November 30, 1999|By DAN DEARTH

CHAMBERSBURG, Pa. ? It didn't take long for Mike Carr to make a name for himself after he moved from Ohio to Chambersburg last August.

Carr, 28, bested six other contestants Saturday afternoon to win the hot pepper-eating contest during this weekend's Chambersburg IceFest.

"I just ate as many as I could as fast as I could," said Carr, who had sweat pouring off his face from the natural spices that he had just ingested. "I needed the money."

He won $25 for taking first place ? actually $24 if you subtract the $1 entry fee.

Carr said he will return next year to defend his crown. But until then, he plans to continue growing jalapeno peppers and canning them, he said.

Each contestant was given two minutes and a bottle of water to wash down as many hot peppers as possible.

Carr downed eight.

Bat Walker, 11, of Hagerstown, said he regretted joining the contest once it was over.


"I need water ... I need it now," he said as time ran out.

His mother, Cindy Walker, said Bat signed up online to join the contest.

"He wanted to do it," she said. "Now he's in pain."

About 125 people escaped Saturday's cold weather to watch the contest inside the Central Presbyterian Church gymnasium, where earlier, amateurs and professionals competed in the festival's annual chili cook-off.

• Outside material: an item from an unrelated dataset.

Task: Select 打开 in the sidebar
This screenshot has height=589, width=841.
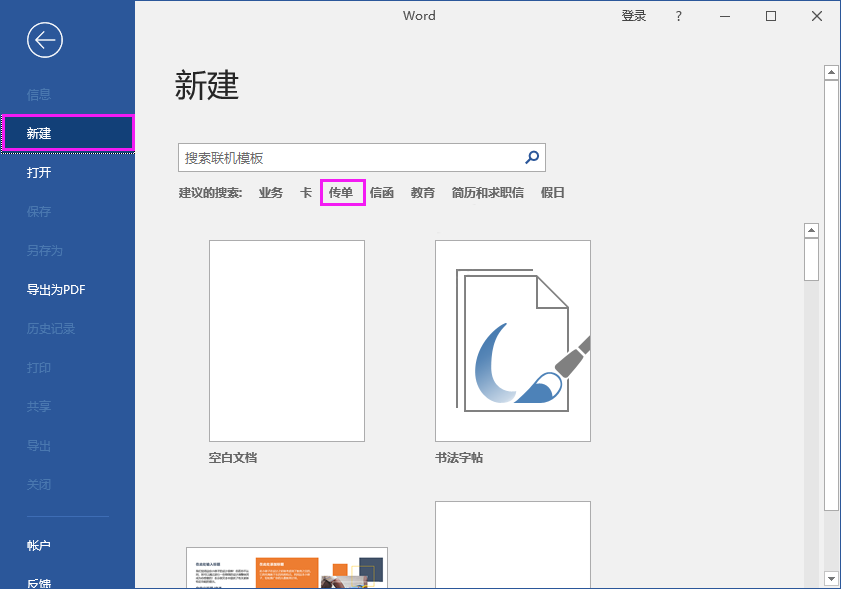Action: [x=39, y=172]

Stephen Caldwell, chief chili master, said the Family Traditions Lighthouse Restaurant repeated as champion in the professional category. The top prize was $200 and a trophy.

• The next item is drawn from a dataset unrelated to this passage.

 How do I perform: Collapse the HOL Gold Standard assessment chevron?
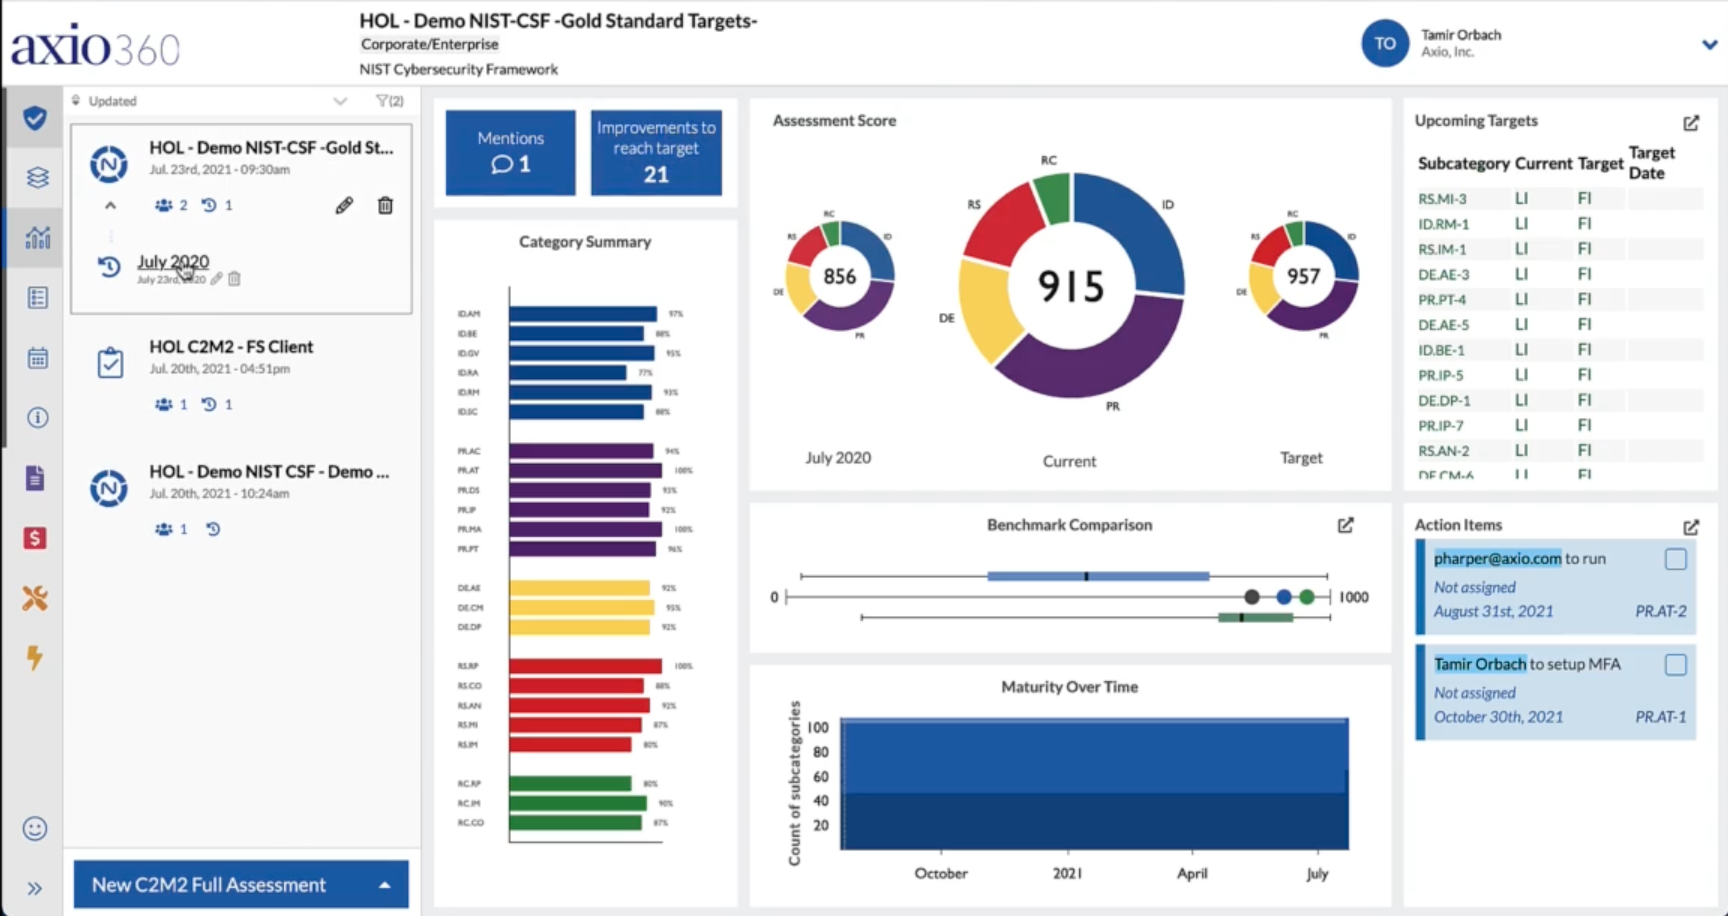111,205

The Franklin County Therapeutic Riding Center won $200 for winning the amateur division, he said.

The scene was much different outside the church.

People were bundled up wearing earmuffs, scarves, fur coats and just about anything else to ward off winter temperatures that hovered around 29 degrees.

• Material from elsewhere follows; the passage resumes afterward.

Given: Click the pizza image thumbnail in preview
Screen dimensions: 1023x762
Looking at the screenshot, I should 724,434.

The frigid temperature provided the perfect environment for the ice sculptures that lined the downtown sidewalks. Most of the sculptures resembled wildlife, ranging from otters to sea horses.

Tito Ortiz, owner of Tito's Tacos on the square, said IceFest always is good for business.

"It brings people here," he said. "We get a lot of new customers."

The street vendors also enjoyed a good day Saturday, although Brenda Neiley, an employee of Allysa's Chuck Wagon, said her booth was particularly busy Friday night.

Allysa's Chuck Wagon sells french fries and hot dogs, among other things.

Neiley said the booth used 250 pounds of potatoes in three hours Friday night to satisfy an unusually large number of customers.

"I think people stopped on their way home from work," she said. "I think people venture out more during the evening."

The festival began Thursday and ends this afternoon.